Based on the foregoing, the question is: How will DTSA help a party attempting to prosecute a misappropriation of trade secrets claim against, for example, a former employee? Obviously, the full picture has yet to be seen, but for starters, DTSA will open the door to federal court for claims involving misappropriation of trade secrets, through what is known as federal question jurisdiction.
By way of background, there are two primary ways to establish federal jurisdiction, a necessary condition precedent to filing a lawsuit in federal court, as opposed to state court: (i) diversity jurisdiction; and (ii) federal question jurisdiction. Prior to DTSA, most misappropriation of trade secrets lawsuits could be filed in federal court only through diversity jurisdiction (i.e., where a plaintiff and defendant are citizens of different states and the amount in controversy exceeded $75,000). For example, if a plaintiff is a Delaware corporation with a principal place of business in Pennsylvania, it is a citizen of both Pennsylvania and Delaware. If the defendant it seeks to sue also resides in either Pennsylvania or Delaware, the plaintiff cannot establish diversity jurisdiction, and claims such as a claim under UTSA must be filed in state court.
Diversity is not required, however, where a party is filing suit under a federal statute, such as DTSA because a claim under a federal statute provides federal question jurisdiction. Further, once a party has a claim under a federal statute, it typically can include additional state law claims, such as a claim under UTSA, without losing federal jurisdiction over the case. Moreover, federal question jurisdiction does not have an amount in controversy requirement.

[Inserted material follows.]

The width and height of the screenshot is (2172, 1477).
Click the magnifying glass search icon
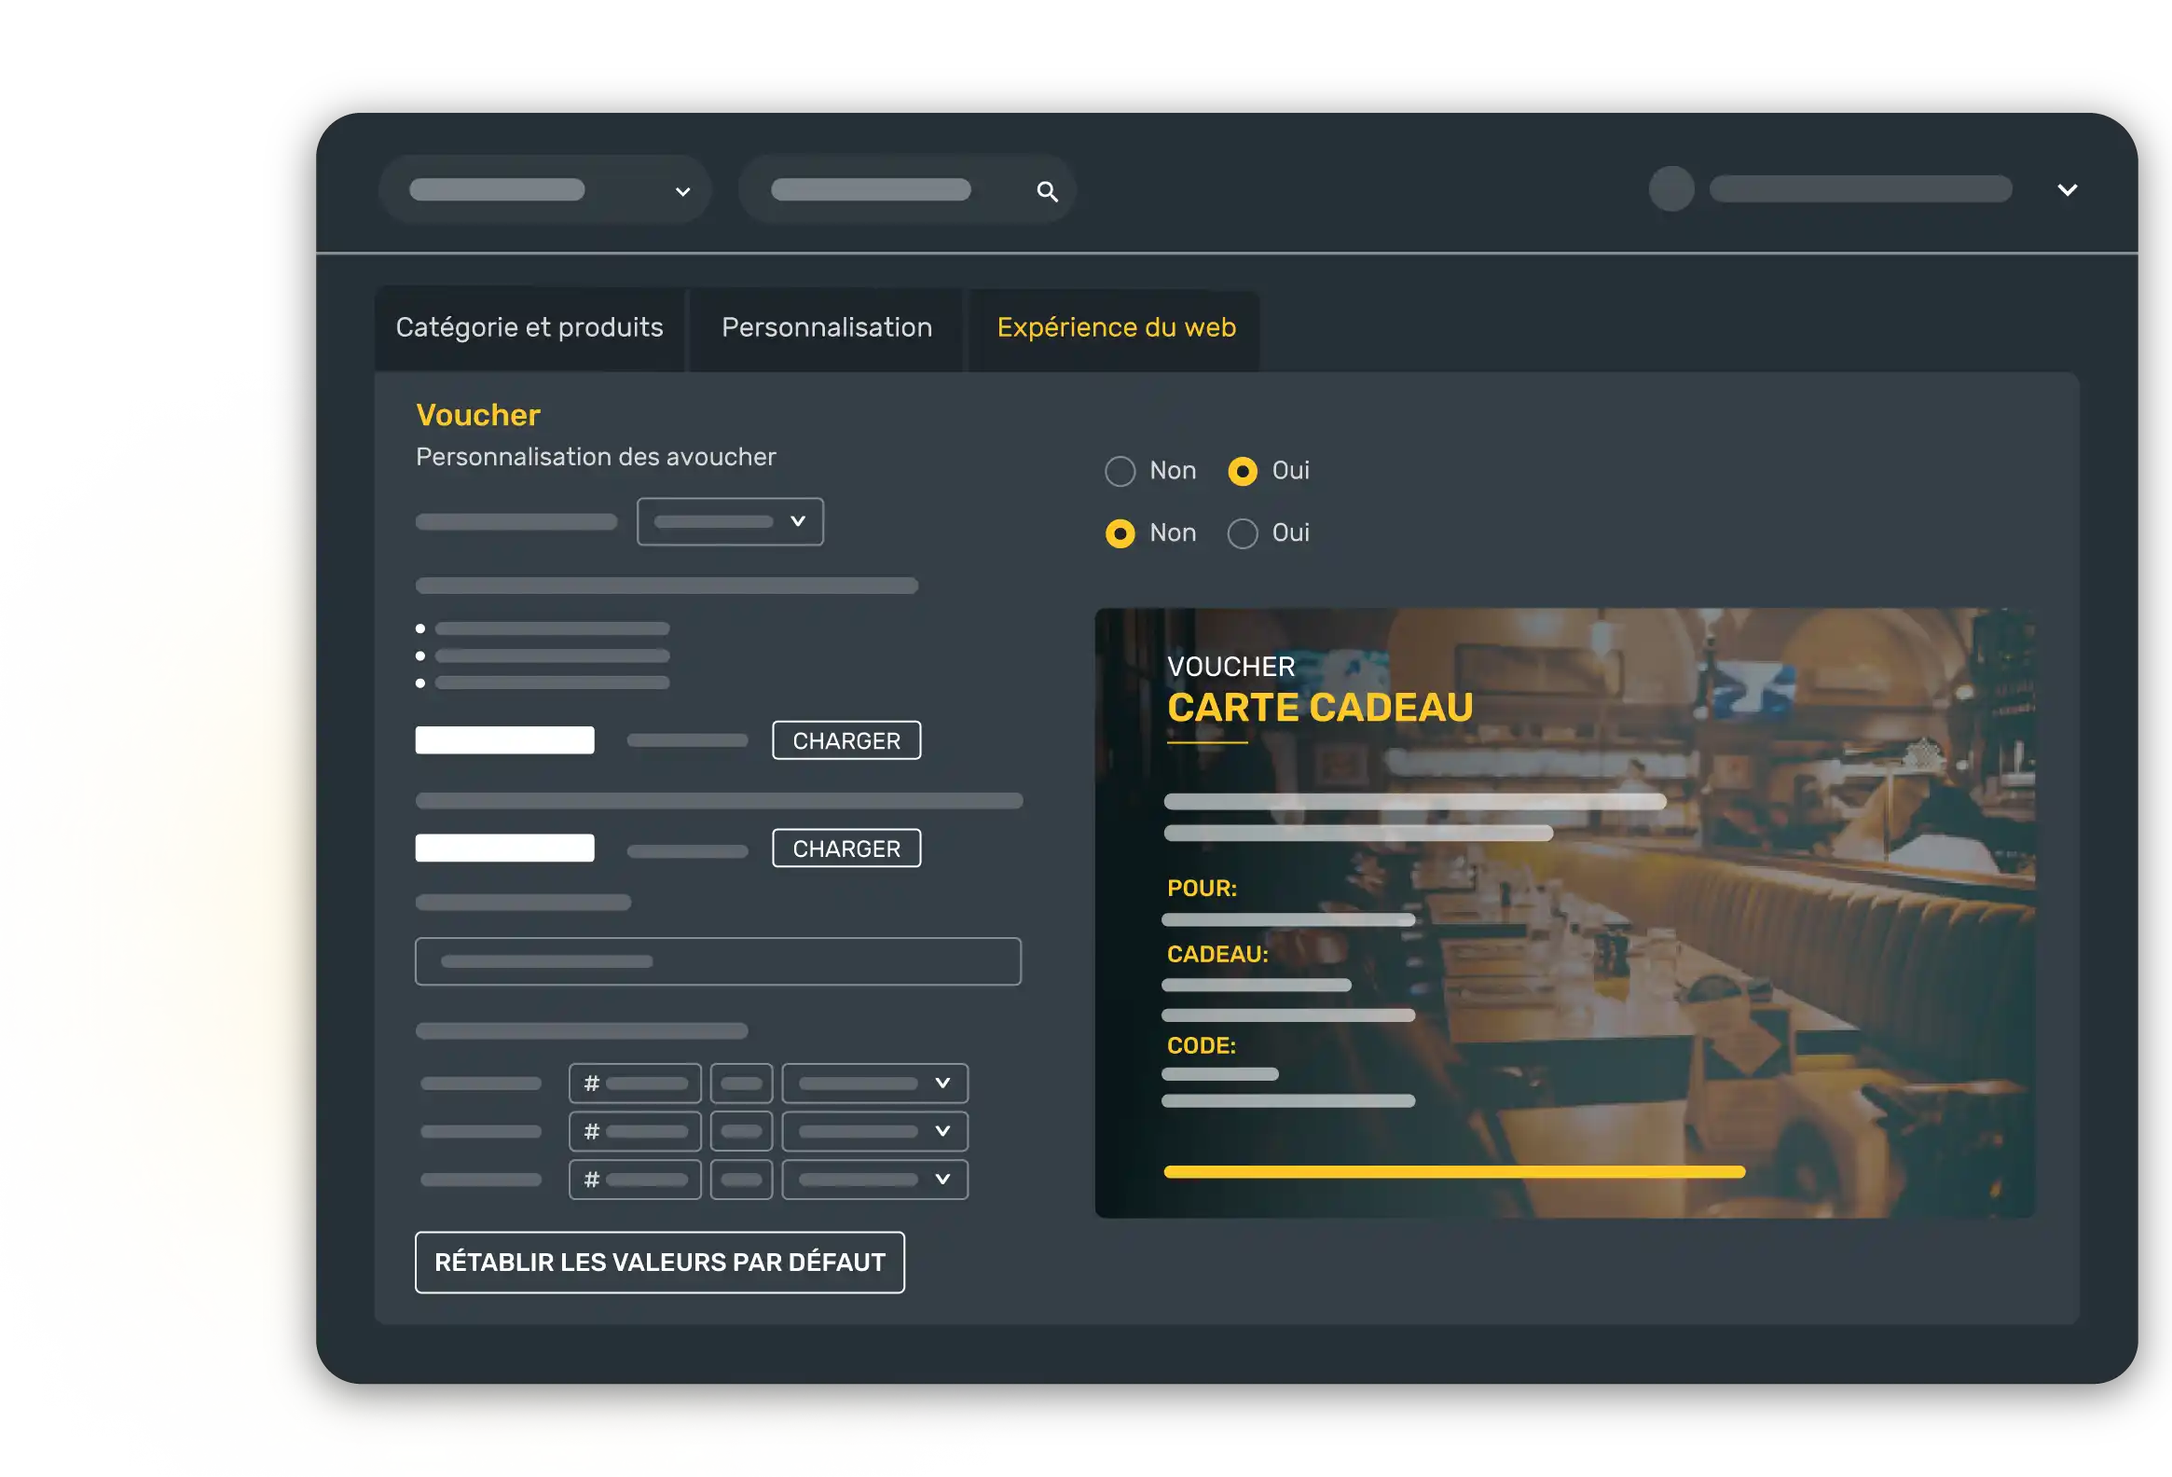click(x=1047, y=192)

In light of the foregoing, DTSA will likely be a new useful forum selection tool in trade secrets litigation because it will provide access to the various benefits of federal court litigation. The benefits of pursuing claims in federal court as opposed to state court can vary from state-to-state, and even among the various courts within a single state. However, at a minimum, federal courts offer nationally uniform procedures and rules, as well as a generally high-level judiciary that is often very familiar with trade secrets litigation. So, for parties looking to protect their trade secrets, federal court can often remove some of the variables and guess-work encountered across state court jurisdictions. In addition, federal courts are often very familiar with the complex electronic discovery necessary to prosecute a modern trade secrets claim. Thus, federal court is frequently the forum of choice for parties seeking to enforce trade secrets protections. Finally, conducting multistate discovery is easier in federal court. Now, based on DTSA, passing the threshold issue of federal jurisdiction should be much easier.
One interesting possibility resulting from the passage of DTSA is the potential effect on bringing claims under the Computer Fraud and Abuse Act ("CFAA"). Plaintiffs that prefer federal court often bring CFAA claims to establish federal question jurisdiction. These claims are common because the act of trade secret misappropriation often involves taking and/or deleting materials from a protected computer system, which in some (but not all) federal circuits can create liability under the CFAA. The CFAA will no longer be required as a ticket to federal court, although it should be mentioned that the CFAA brings advantages other than federal question jurisdiction, such as the ability to obtain relief without showing the existence of a trade secret. So will some plaintiffs no longer bring CFAA claims?